(SOURCE DATA Opens)

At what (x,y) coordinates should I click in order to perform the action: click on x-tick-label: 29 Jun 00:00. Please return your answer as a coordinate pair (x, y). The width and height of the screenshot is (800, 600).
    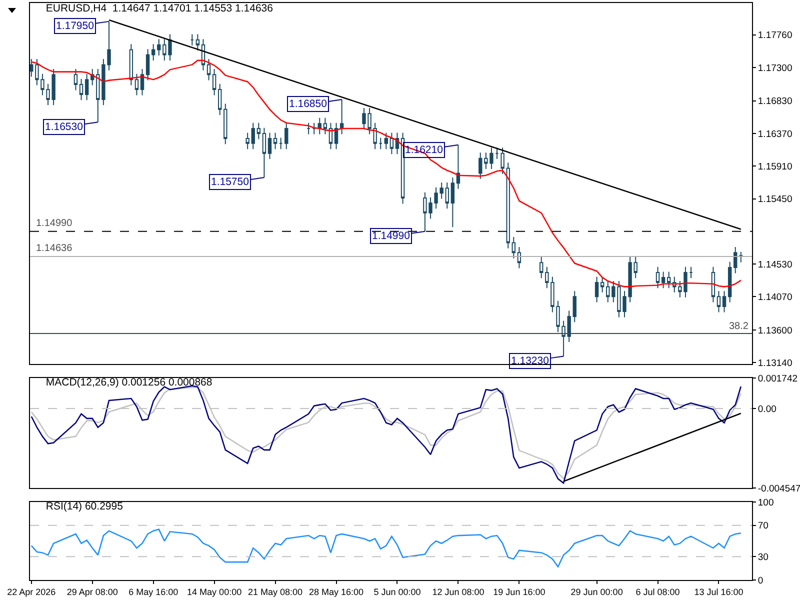
    Looking at the image, I should click on (596, 592).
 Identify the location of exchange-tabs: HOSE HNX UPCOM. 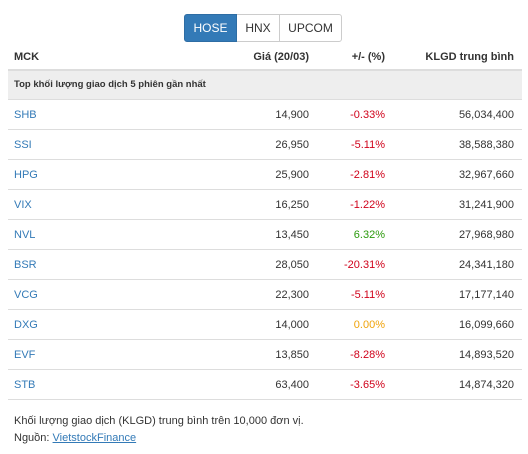
(263, 28).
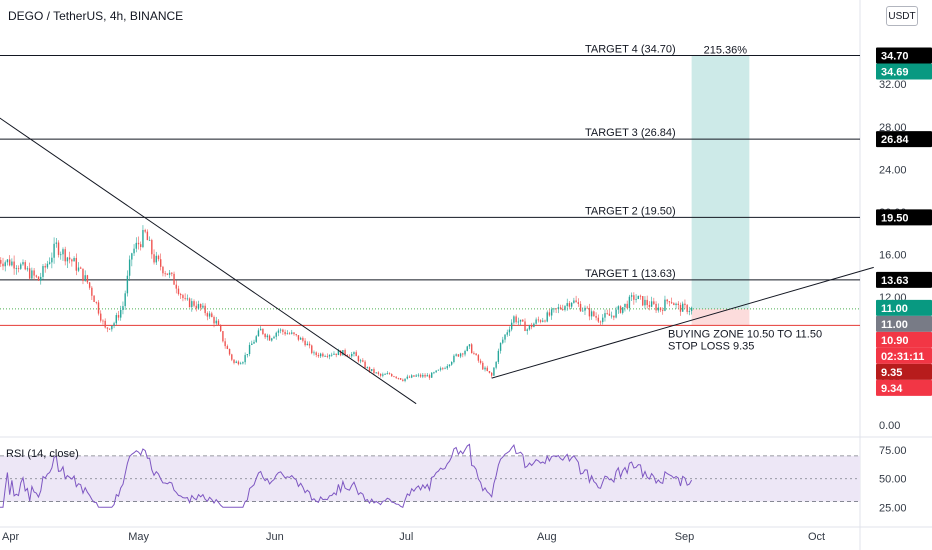 This screenshot has width=932, height=550. What do you see at coordinates (892, 389) in the screenshot?
I see `price-badge-text: 9.34` at bounding box center [892, 389].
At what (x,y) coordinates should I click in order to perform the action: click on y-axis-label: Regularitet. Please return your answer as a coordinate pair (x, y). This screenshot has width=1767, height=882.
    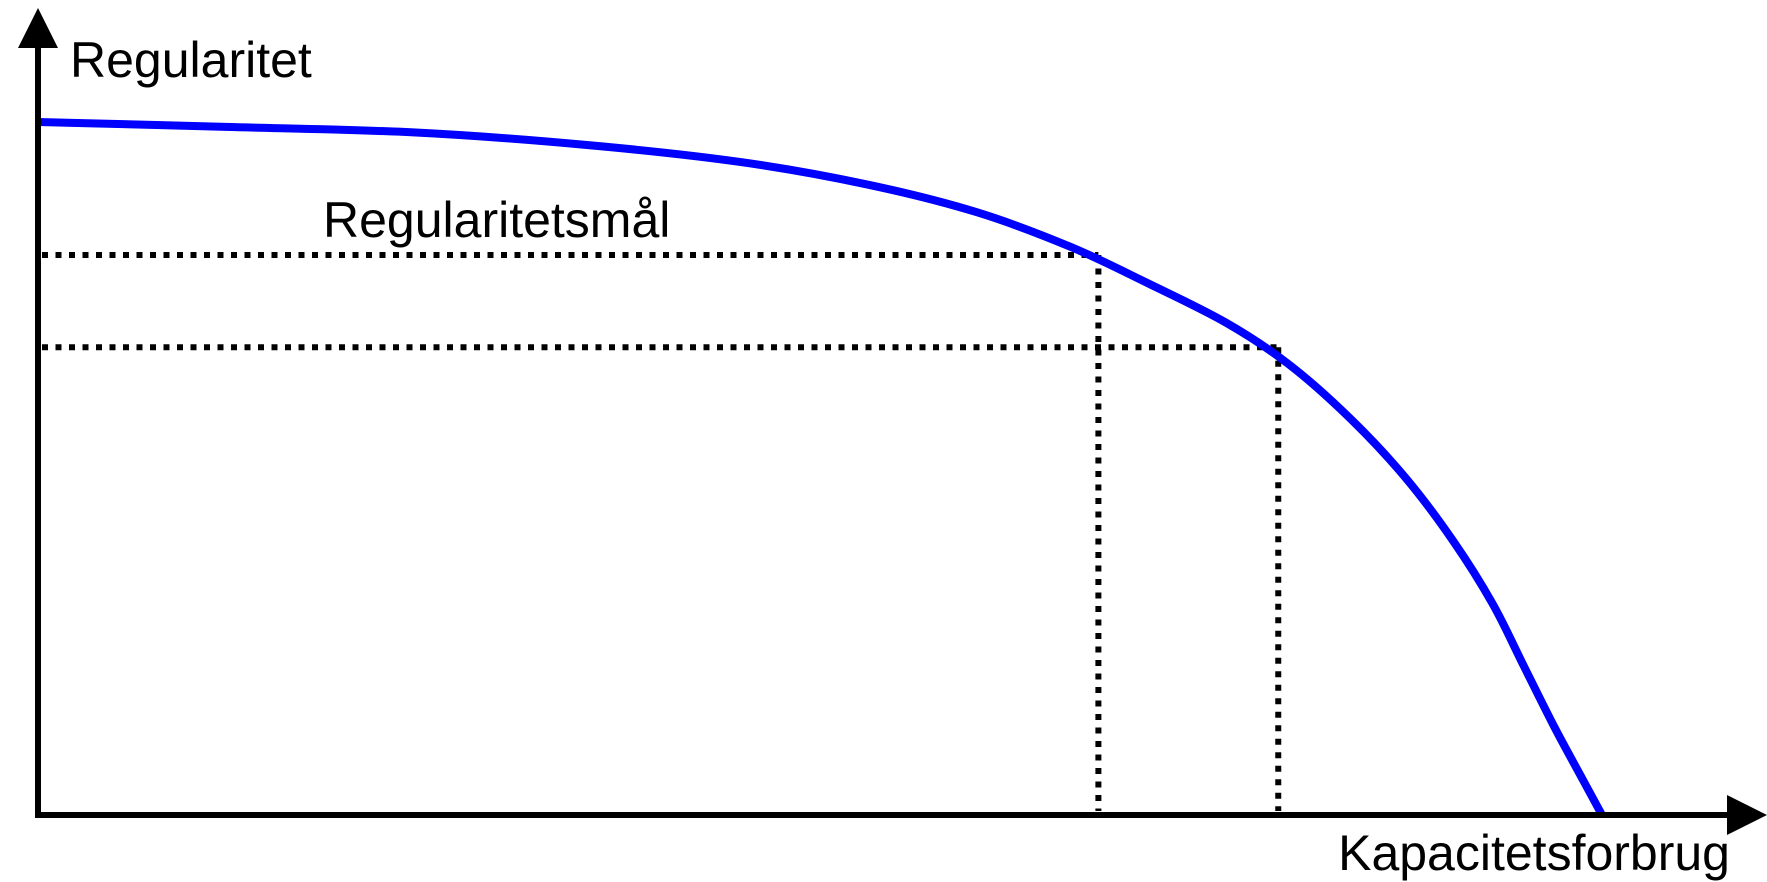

(SOURCE DATA Closes)

* TASK DIRECTIONS *
Swap every "perform the action" in the records above for "carry out the action" and write the records out again with nothing else changed. Omit the pictures.

* SOLUTION TO THIS EXERCISE *
At what (x,y) coordinates should I click in order to carry out the action: click on x-tick-label: 29 Jun 00:00. Please return your answer as a coordinate pair (x, y). The width and height of the screenshot is (800, 600).
    Looking at the image, I should click on (596, 592).
 Identify the location of exchange-tabs: HOSE HNX UPCOM. 
(263, 28).
 This screenshot has width=932, height=550. What do you see at coordinates (892, 389) in the screenshot?
I see `price-badge-text: 9.34` at bounding box center [892, 389].
At what (x,y) coordinates should I click in order to carry out the action: click on y-axis-label: Regularitet. Please return your answer as a coordinate pair (x, y). This screenshot has width=1767, height=882.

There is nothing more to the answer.